SUPPLIED ENTRIES
:::
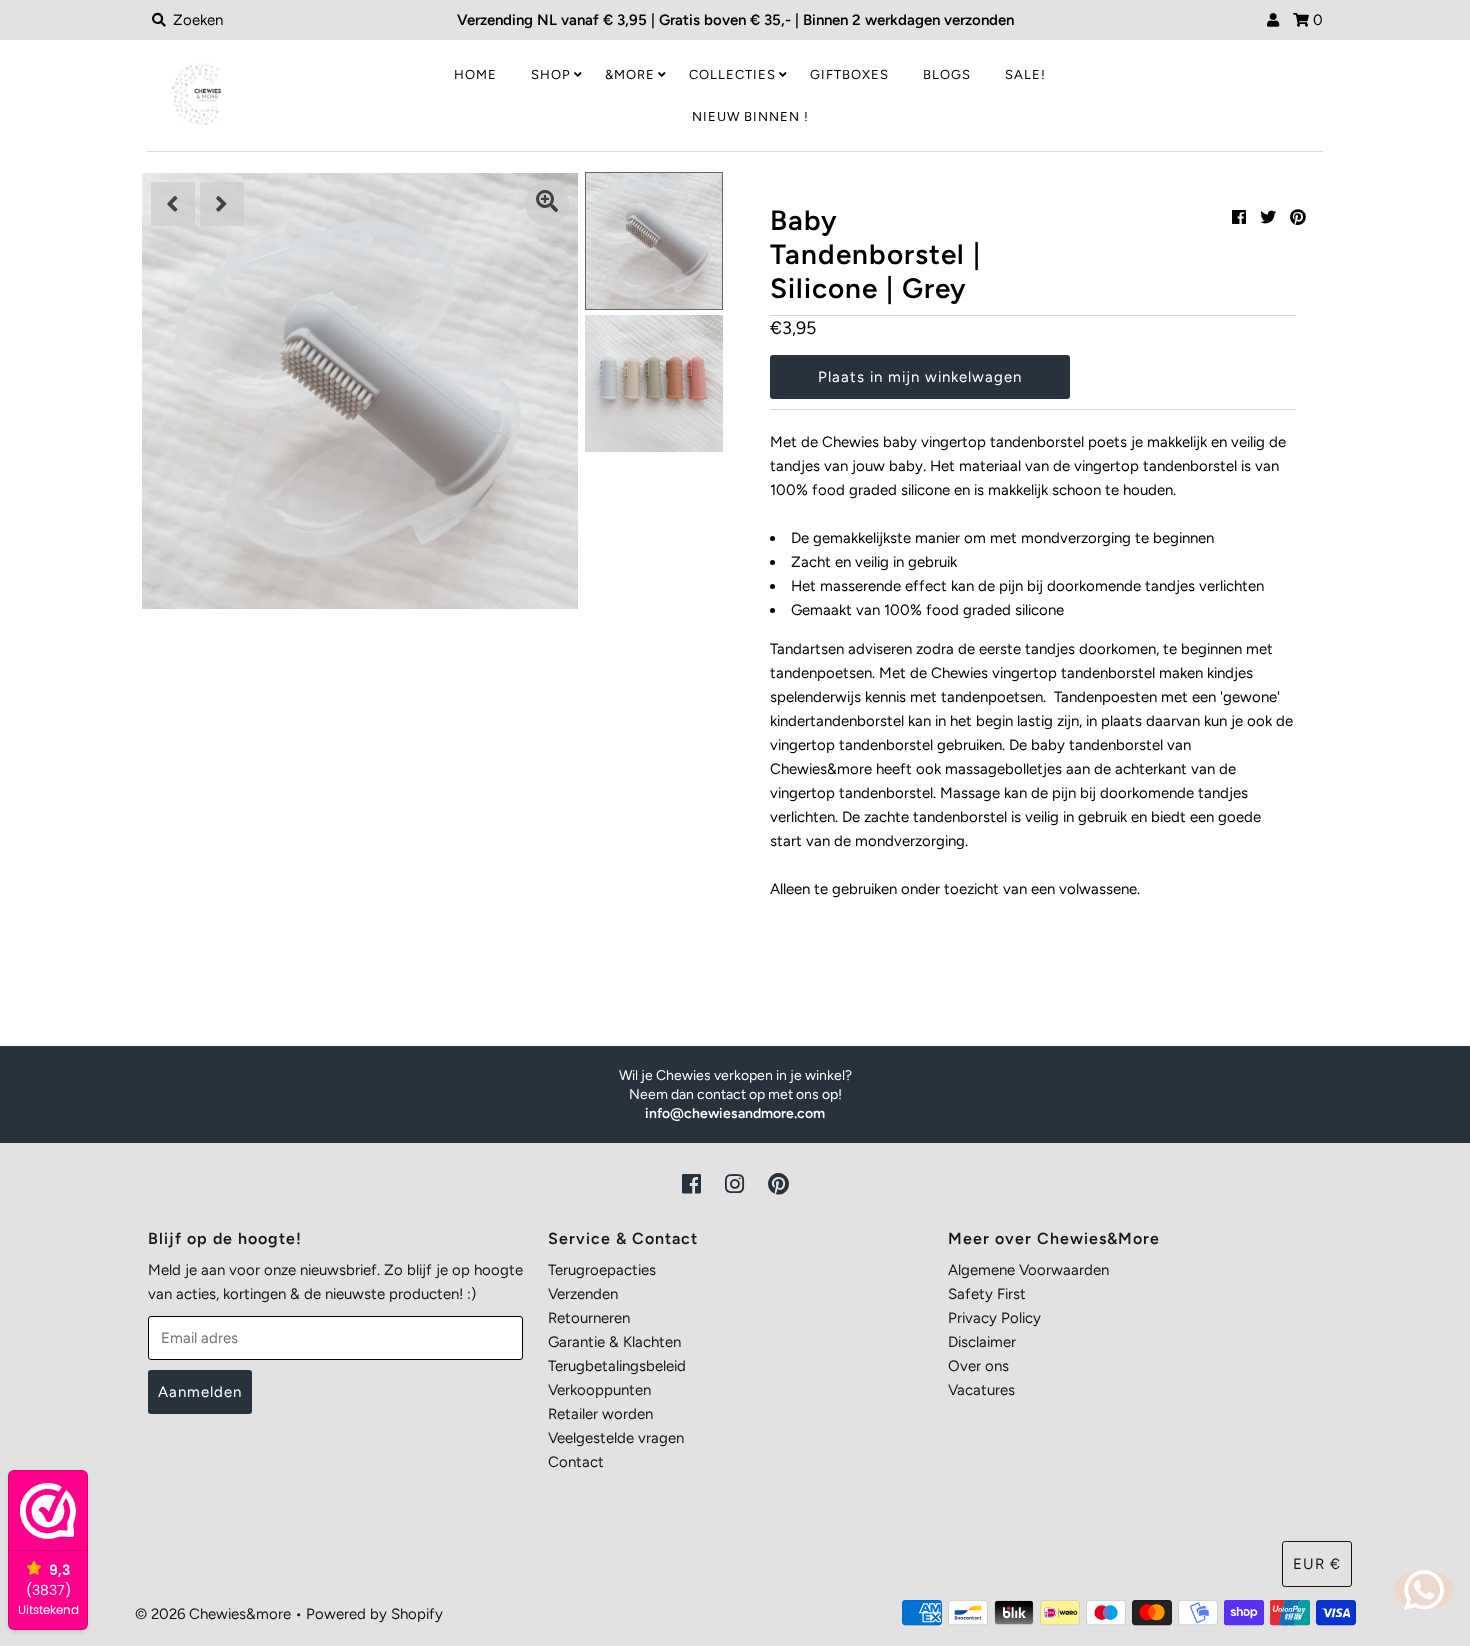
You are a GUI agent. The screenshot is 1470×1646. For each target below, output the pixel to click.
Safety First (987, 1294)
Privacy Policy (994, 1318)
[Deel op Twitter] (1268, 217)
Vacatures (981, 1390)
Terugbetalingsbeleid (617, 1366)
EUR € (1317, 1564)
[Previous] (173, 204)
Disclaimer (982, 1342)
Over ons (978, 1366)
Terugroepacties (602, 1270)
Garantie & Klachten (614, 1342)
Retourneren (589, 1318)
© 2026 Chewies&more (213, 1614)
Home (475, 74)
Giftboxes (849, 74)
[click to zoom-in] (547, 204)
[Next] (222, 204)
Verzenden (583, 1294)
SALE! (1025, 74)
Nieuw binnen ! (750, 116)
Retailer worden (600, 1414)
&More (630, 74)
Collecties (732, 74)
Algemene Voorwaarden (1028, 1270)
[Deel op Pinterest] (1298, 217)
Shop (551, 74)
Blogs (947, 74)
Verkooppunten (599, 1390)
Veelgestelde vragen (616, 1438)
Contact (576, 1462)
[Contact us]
:::
TASK ITEM
For each line above that contains "click", make a copy.

EXERCISE ANSWER
You are a GUI agent. The screenshot is 1470×1646. For each target below, output the pixel to click.
[click to zoom-in] (547, 204)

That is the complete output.